TNS Inc. Stock Upgraded (TNS)
NEW YORK (TheStreet) -- TNS (NYSE:TNS) has been upgraded by TheStreet Ratings from hold to buy. The company's strengths can be seen in multiple areas, such as its revenue growth, impressive record of earnings per share growth, compelling growth in net income, notable return on equity and solid stock price performance. We feel these strengths outweigh the fact that the company shows weak operating cash flow. Highlights from the ratings report include:
- TNS's revenue growth has slightly outpaced the industry average of 0.2%. Since the same quarter one year prior, revenues slightly increased by 4.2%. Growth in the company's revenue appears to have helped boost the earnings per share.
- TNS INC reported significant earnings per share improvement in the most recent quarter compared to the same quarter a year ago. The company has demonstrated a pattern of positive earnings per share growth over the past two years. We feel that this trend should continue. During the past fiscal year, TNS INC increased its bottom line by earning $0.73 versus $0.34 in the prior year. This year, the market expects an improvement in earnings ($2.38 versus $0.73).

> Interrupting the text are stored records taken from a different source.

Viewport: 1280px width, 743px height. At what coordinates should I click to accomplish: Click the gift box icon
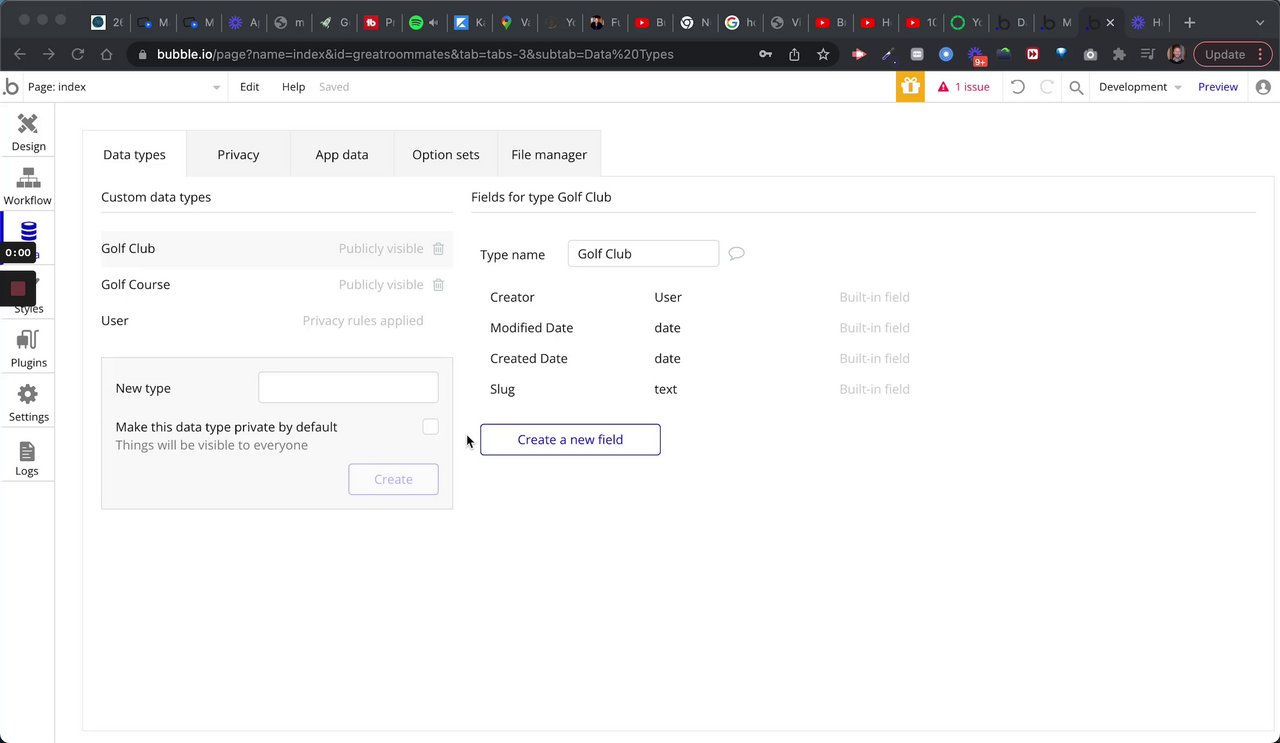(910, 87)
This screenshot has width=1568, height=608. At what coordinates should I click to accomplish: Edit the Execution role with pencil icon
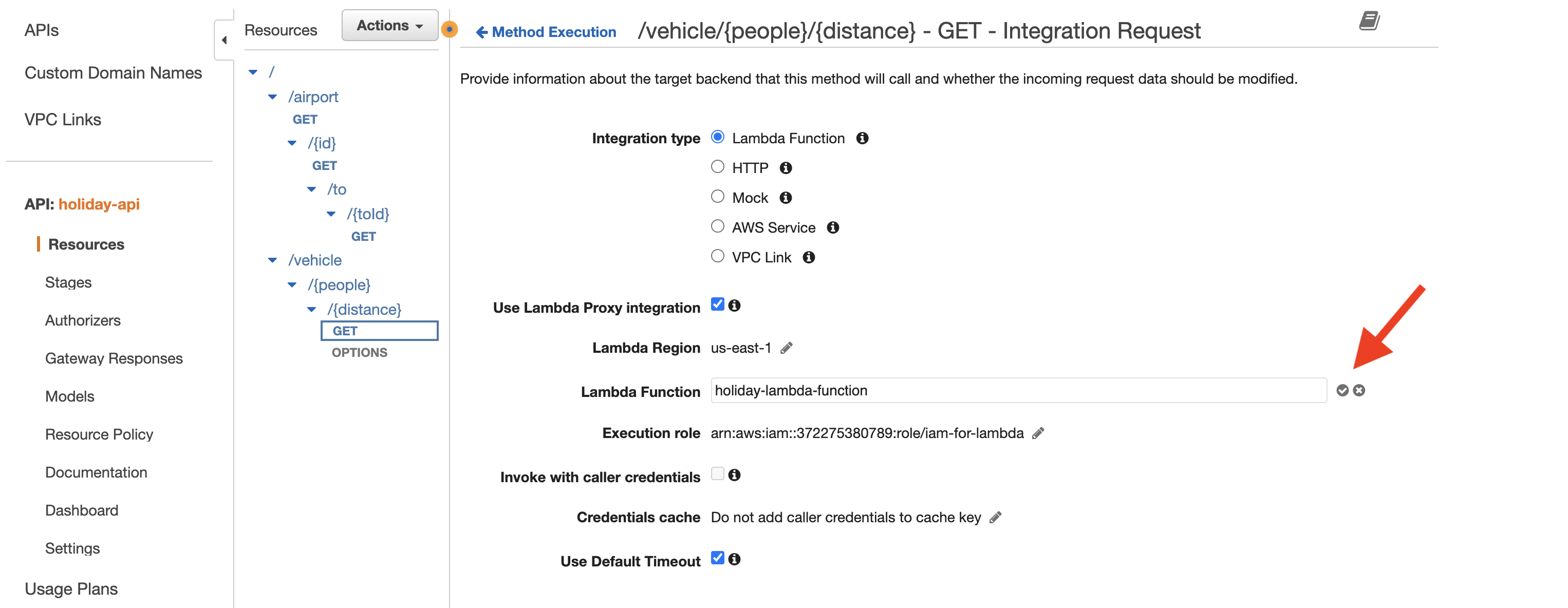click(x=1038, y=433)
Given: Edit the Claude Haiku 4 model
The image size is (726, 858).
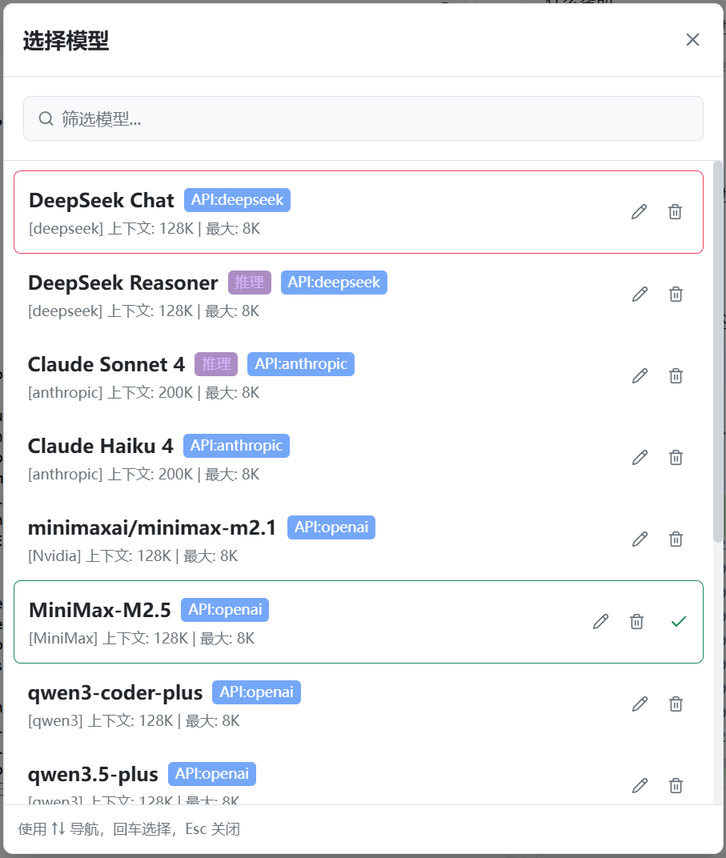Looking at the screenshot, I should pyautogui.click(x=640, y=458).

- The net income growth from the same quarter one year ago has significantly exceeded that of the S&P 500 and the IT Services industry. The net income increased by 542.6% when compared to the same quarter one year prior, rising from -$3.08 million to $13.62 million.
- Current return on equity exceeded its ROE from the same quarter one year prior. This is a clear sign of strength within the company. Compared to other companies in the IT Services industry and the overall market on the basis of return on equity, TNS INC has underperformed in comparison with the industry average, but has exceeded that of the S&P 500.
- Looking at where the stock is today compared to one year ago, we find that it is not only higher, but it has also clearly outperformed the rise in the S&P 500 over the same period. Although other factors naturally played a role, the company's strong earnings growth was key. Looking ahead, the stock's rise over the last year has already helped drive it to a level which is relatively expensive compared to the rest of its industry. We feel, however, that the other strengths this company displays justify these higher price levels.